In text classification, **the features you feed the model (vectorization)** and **the model family** interact tightly. Here’s how they influence performance—and how to pair them well.

## Vectorization → what the model “sees”

* **Bag-of-Words (counts)**: very sparse, high-dimensional; captures word presence/frequency but little order/semantics. Strong signal for topical data.
* **TF-IDF**: reweights counts to downplay common words; usually +1–3 F1 over raw counts. Key knobs: `min_df`, `max_df`, `sublinear_tf=True`, `ngram_range=(1,2)`, **L2-normalize**.
* **Character n-grams**: robust to typos, morphology, and domain codes; great for noisy text, names, product IDs.
* **Static word embeddings** (Word2Vec/GloVe; averaged): dense, low-dimensional; adds semantics but loses precise token cues; helps when docs are short.
* **Contextual embeddings** (BERT/DistilBERT): dense, context-aware; best raw accuracy/F1, higher compute.

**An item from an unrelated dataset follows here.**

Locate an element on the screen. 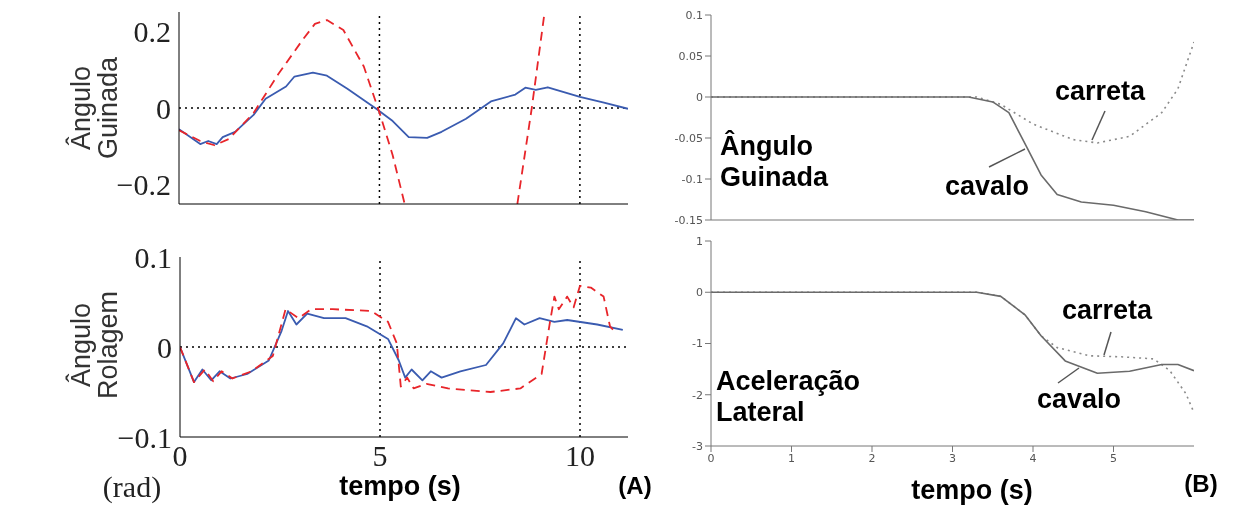  x-tick-label: 2 is located at coordinates (872, 458).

## Model type → how it uses those features

* **Multinomial Naive Bayes (MNB)**: excels on **counts/TF-IDF** (especially unigram/bigram); fast, robust on sparse text; can underfit nuanced classes. Tune `alpha`.
* **Linear classifiers** (LogReg, Linear SVM): top performers on **TF-IDF/char n-grams**; scale to huge vocabularies; tune regularization (`C`) and class weights.
* **k-NN**: can work with **TF-IDF + cosine**; inference slow; sensitive to scaling/sparsity.
* **Trees/Random Forest/GBMs**: often mediocre on raw sparse TF-IDF (split criteria don’t love ultra-sparse, wide features). Better after **dense embeddings** or strong feature selection.
* **Neural nets (MLP/CNN/RNN)**: prefer **dense embeddings**; with enough data, can beat linear models; need regularization and tuning.
* **Transformers**: use **contextual embeddings** end-to-end; usually best, with higher training/inference cost.

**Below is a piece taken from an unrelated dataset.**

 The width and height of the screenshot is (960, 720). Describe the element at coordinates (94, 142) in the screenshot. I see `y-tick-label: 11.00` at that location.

## Good pairings (rule-of-thumb)

* **TF-IDF (1–2 grams)** → **MNB / Linear SVM / Logistic Regression** ✅
* **Char n-grams** → **Linear SVM / LogReg** (robust to noise) ✅
* **Averaged static embeddings** → **LogReg / MLP** ✅
* **Contextual embeddings (BERT)** → **Linear head or fine-tuned transformer** ✅
* **Raw TF-IDF** → **Trees/RF/GBM** ❌ (usually underperform unless heavily reduced)

## How choices shift bias/variance & compute

* Higher n-grams and larger vocabularies ↓bias but ↑variance/overfit and memory. Use `min_df`, `max_df`, and regularization.
* Dense embeddings reduce dimensionality (↓variance) and add semantics (↓bias), often improving minority-class recall.
* Linear models on TF-IDF train fast and are strong baselines; transformers improve hardest confusions at higher cost.

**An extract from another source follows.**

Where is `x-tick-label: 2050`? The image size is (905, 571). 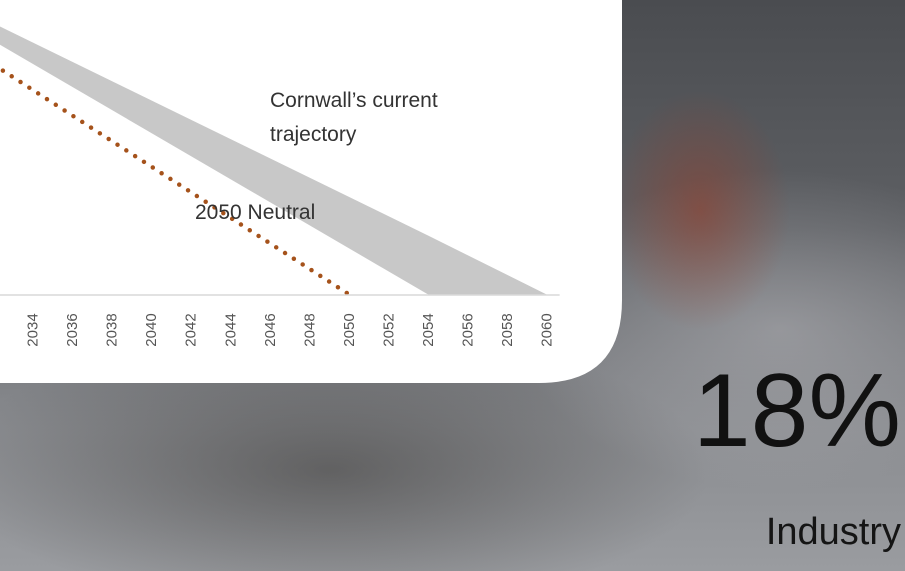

# When might you prefer a simple model like Naïve Bayes over a neural network?
**Naïve Bayes (NB)** over a neural net when you need **speed, simplicity, and strong performance on sparse text** without heavy compute or tuning:

**When NB is a better choice**

* **Small datasets / few labels:** NB learns good priors from limited data; NNs often overfit or need augmentation.
* **High-dimensional, sparse features (TF-IDF, bag-of-words, char n-grams):** NB is a natural fit and often very competitive.
* **Tight compute/latency budgets:** Trains in seconds, tiny memory/CPU footprint, great for on-device or serverless.
* **Rapid baselines & sanity checks:** Gives a strong, reliable benchmark fast; useful in model selection loops.
* **Stable, low-maintenance deployment:** Few hyperparameters, deterministic, easy to port (even to SQL/UDFs).
* **Streaming/online updates:** `partial_fit` lets you update with new batches without full retraining.
* **Interpretability:** Per-class log probabilities reveal which tokens drive decisions—handy for audits and feature hygiene.
* **Noisy text tasks:** Spam filtering, topic routing, language ID—NB is robust to lots of irrelevant features.
* **Typical wins**

* Email/SMS **spam detection**
* News/forum **topic classification**
* **Document routing** and tag suggestion
* **Language detection** and simple sentiment with clear cues

**When not to use NB**

* You need **long-range context/semantics** (sarcasm, coreference, subtle sentiment).
* You have **plenty of data/compute** and the task benefits from context (where transformers shine).

**Rule of Thumb**
* Start with TF-IDF (1–2 grams) + NB for a fast, strong baseline. If errors cluster around semantic nuance or long context, step up to a linear model or a small transformer.